TU Delft presents 21.14%-efficient IBC-HJT solar cell based on molybdenum oxide hole collector

Scientists at Delft University of Technology in the Netherlands have designed a solar cell with an interdigitated back contact (IBC) and heterojunction (HJT) architecture that uses an electron collection contact stack based on molybdenum oxide (MoO_x).

MoO_x is a transition metal oxide (TMO) nanomaterial that has both novel nanoeffects and excellent semiconductor properties.

“We demonstrate that the use of such a thin MoOx minimizes the shunting losses thanks to its low lateral conductivity while enabling the simplified fabrication process,” the research's lead author, Katarina Kovačević, told pv magazine. “In the presented structure, MoOx acts as a hole transport layer, while electron collection takes place through a novel layer stack.”

The research group explained that, in the proposed cell design, the holes are collected through a stack formed by a thin intrinsic hydrogenated amorphous silicon (a-Si:H) layer, the MoO_x, and transparent conductive oxides (TCO), while electrons are collected via a blanket layer made with a-Si:H, nc-Si:H, MoO_x, and TCO.

“MoO_x is selected because it is characterized by lower lateral conductivity compared to doped hydrogenated nanocrystalline silicon (nc-Si:H),” the researchers stated. “In the proposed architecture, a thin MoO_x layer is deposited as a blanket layer on the full rear side of the device on a pre-patterned nc-Si:H layer.”

The scientists built the cell with an indium tin oxide (ITO) substrate, the blanket layer made with a-Si:H, nc-Si:H, MoO_x, an absorber made of n-type monocrystalline silicon, passivating contacts based on polysilicon and silicon monoxide (SiO_x), and a silver (Ag) metal contact.

“Besides the novel contact stack, our architecture is a great platform for testing industry-relevant processes,” Kovačević further explained. “First, Ag-free and ITO-free contacts can be easily implemented. Second, as TMOs can be deposited much faster than p-type silicon thin films, the industry can benefit from larger throughput. Third, our high-efficiency IBC solar cells can become cost-effective ingredients for future three-terminal perovskite-silicon tandem devices.”

The research team tested the performance of a 4.05 cm2 solar cell built with this configuration under standard illumination conditions and the device was found to achieve a power conversion efficiency of 21.14%, an open-circuit voltage of 689 mV, a short-circuit current density of 39.02 mA/cm2, and a fill factor of 78.61%.

The academics attributed the good performance of the champion device to the optimization of the fabrication flowchart and precise photolithographic patterning, which they said ensured well-defined and well-passivated gaps between electron and hole collecting regions.

“Guided by optoelectrical simulations, further optimization of the fabrication process, fine-tuning of plasma treatments, MoO_x and (n)nc-Si:H layer, and introduction of improved ARC(s) are expected to facilitate efficiencies well above 24% in the short run with the proposed architecture,” they added.

The novel cell architecture was introduced in the paper “Interdigitated-back-contacted silicon heterojunction solar cells featuring novel MoO_x-based contact stacks,” published in Progress in Photovoltaics.
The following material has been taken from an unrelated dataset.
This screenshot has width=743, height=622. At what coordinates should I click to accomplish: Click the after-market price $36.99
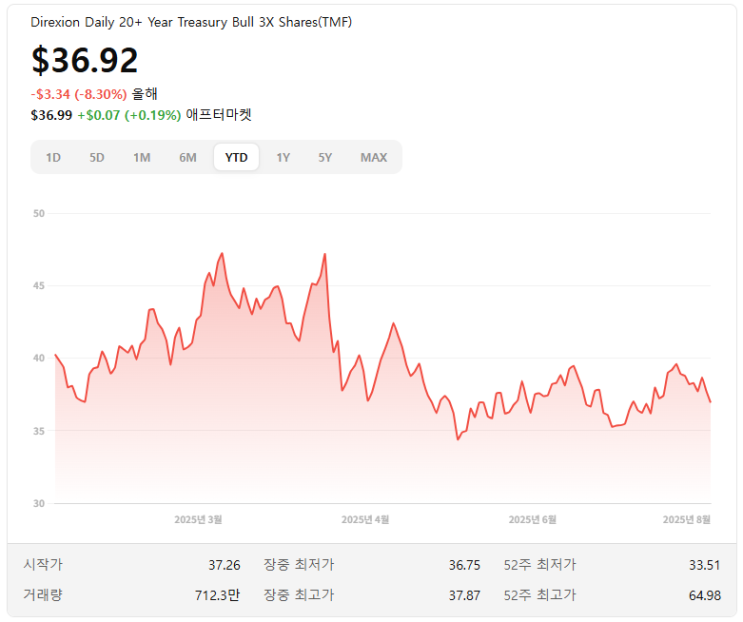pos(51,115)
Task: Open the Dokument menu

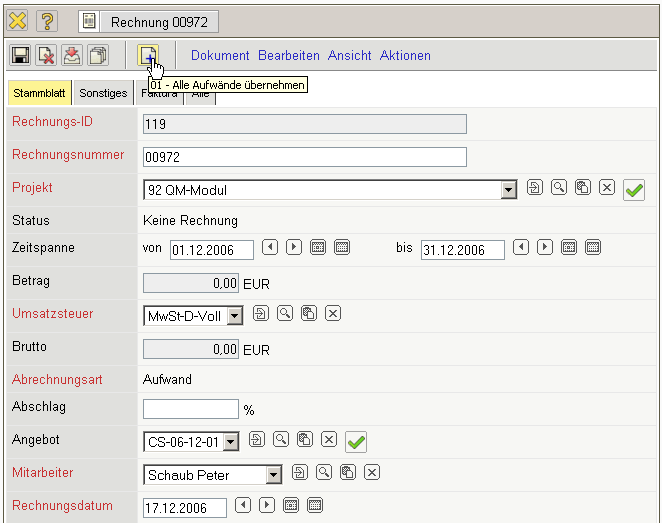Action: 220,56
The same research group built in 2022 an HJT cell based on a MoO_x hole collector. The device achieved a power conversion efficiency of 23.83% and a fill factor of 82.18%. “The certified efficiency is – to the best of our knowledge – the highest to date on this type of device,” Isabella said at the time. “The previous record was previously certified by École polytechnique fédérale de Lausanne (EPFL) at 23.5%.”